# [ASSIGNMENT]
Restate the data below, keeping every line the same.

• • • • • • •

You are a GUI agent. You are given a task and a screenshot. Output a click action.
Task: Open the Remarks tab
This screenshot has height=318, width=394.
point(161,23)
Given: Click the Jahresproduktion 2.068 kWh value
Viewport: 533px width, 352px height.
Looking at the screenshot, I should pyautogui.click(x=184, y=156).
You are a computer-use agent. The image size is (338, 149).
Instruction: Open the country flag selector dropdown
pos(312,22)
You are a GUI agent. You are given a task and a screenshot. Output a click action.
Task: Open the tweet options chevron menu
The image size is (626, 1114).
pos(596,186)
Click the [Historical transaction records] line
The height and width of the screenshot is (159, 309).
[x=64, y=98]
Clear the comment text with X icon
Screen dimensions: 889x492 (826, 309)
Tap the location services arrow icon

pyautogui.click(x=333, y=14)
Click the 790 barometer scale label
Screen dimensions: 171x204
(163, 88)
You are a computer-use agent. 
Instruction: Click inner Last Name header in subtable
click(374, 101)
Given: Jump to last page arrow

• • • • • • •

# [EXERCISE RESULT]
You are a GUI agent. You are given a task and a screenshot. Output a click action.
Task: Open the Remarks tab
This screenshot has height=318, width=394.
point(161,23)
Given: Click the Jahresproduktion 2.068 kWh value
Viewport: 533px width, 352px height.
Looking at the screenshot, I should pyautogui.click(x=184, y=156).
You are a computer-use agent. The image size is (338, 149).
Instruction: Open the country flag selector dropdown
pos(312,22)
You are a GUI agent. You are given a task and a screenshot. Output a click action.
Task: Open the tweet options chevron menu
The image size is (626, 1114).
pos(596,186)
Click the [Historical transaction records] line
The height and width of the screenshot is (159, 309).
[x=64, y=98]
Clear the comment text with X icon
Screen dimensions: 889x492 (826, 309)
Tap the location services arrow icon

pyautogui.click(x=333, y=14)
Click the 790 barometer scale label
Screen dimensions: 171x204
(163, 88)
You are a computer-use agent. 
Instruction: Click inner Last Name header in subtable
click(374, 101)
Given: Jump to last page arrow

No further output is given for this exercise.